Por Marca.com

Si la localidad de Koprivnica, sede del equipo rival de los rojiblancos en este primer cruce previo a la fase de grupos de la Liga Europa, es pequeñísima ya que apenas acoge a unos 30.000 habitantes, mucho más ínfima es la localidad donde el Athletic aguardará la hora del duelo ante el Slaven.

Los rojiblancos se aislarán del mundanal ruido, algo que le encanta a Marcelo Bielsa, en Durdevac, un pequeño pueblo situado en el centro de Croacia que no llega ni a los 7.000 habitantes, dentro de un complejo deportivo turístico que suelen utilizar con frecuencia distintos equipos croatas profesionales de diversas modalidades al que no podrá tener acceso la prensa durante la estancia del equipo.

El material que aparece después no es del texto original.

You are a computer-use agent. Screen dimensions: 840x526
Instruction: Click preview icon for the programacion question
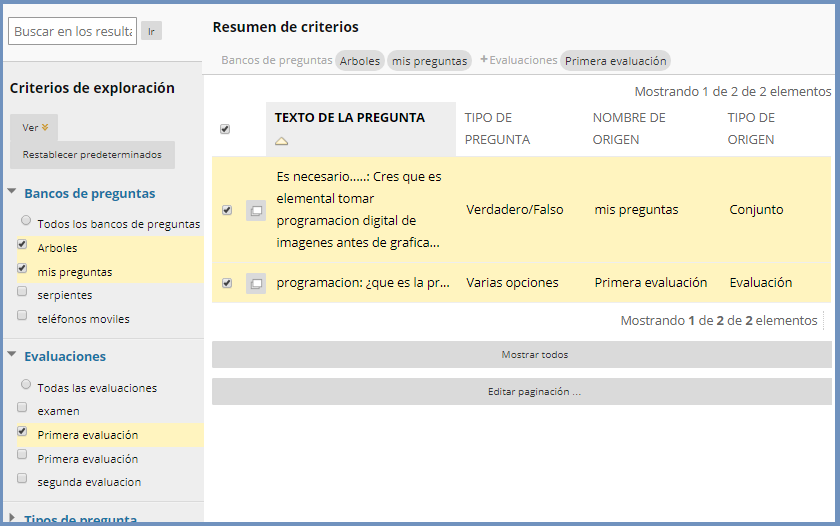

La citada localidad está en medio de la nada. Está a unos 25 kilómetros de Koprivnica, donde juega mañana el Athletic su partido, y más de un centenar de kilómetros de Zagreb, donde quedarán alojados los seguidores que acompañen al equipo.

Su casa durante los dos próximos días será el Hotel Picok. Es un establecimiento cuya valoración turística es de apenas tres estrellas pero que cuenta entre sus instalaciones con un campo de fútbol, varias pistas polideportivas y hasta un pabellón cubierto, así como gimnasio, piscina y terreno alrededor suficiente como para realizar un stage de preparación de cualquier deporte.

Los rojiblancos tendrán, por lo tanto, a su disposición instalaciones suficientes para entrenarse, si es que lo consideran oportuno, el miércoles por la mañana, ya que por la tarde se acercarán hasta la localidad donde han de jugar el partido que debe trasladarles a la ronda playoff, la última previa, de la competición de la que son subcampeones.

El Athletic quedará concentrado en la tarde de este martes, dos días antes de la disputa del partido en tan solitario lugar. Los rojiblancos, que se ejercitarán esta mañana en Lezama a las 10.30, partirán en vuelo chárter a las tres de la tarde y llegarán a Zagreb casi tres horas después.

Luego cubrirán en autobús los aproximadamente 100 kilómetros que hay hasta Durdevac, donde quedarán recluidos. En principio, mañana por la tarde se desplazarán hasta Koprivnica, a unos 25 kilómetros, para ejercitarse a las siete de la tarde en el escenario del partido y regresarán a su retiro tras la práctica. El jueves abandonarán definitivamente Durdevac puesto que tras el partido pernoctarán en Zagreb, desde donde volarán de vuelta el viernes a Bilbao.

Un campito de Segunda B
Antes, se jugarán el pase en el pequeño estadio Gradski de Korprivnica, un recinto con poco más de 3.000 asientos muy similar a cualquiera de los campos de Segunda B en nuestro fútbol que puede suponer una de los mayores inconvenientes en el partido.

El partido será una fiesta para Koprivnica, donde hace siete veranos, en 2005, jugó una eliminatoria de la extinta Intertoto el Dépor. El campo se llenará, por supuesto, ya que las entradas más caras cuestan 90 kunas, 12 euros al cambio, y las más baratas 70, o sea, 7,5 euros tan solo.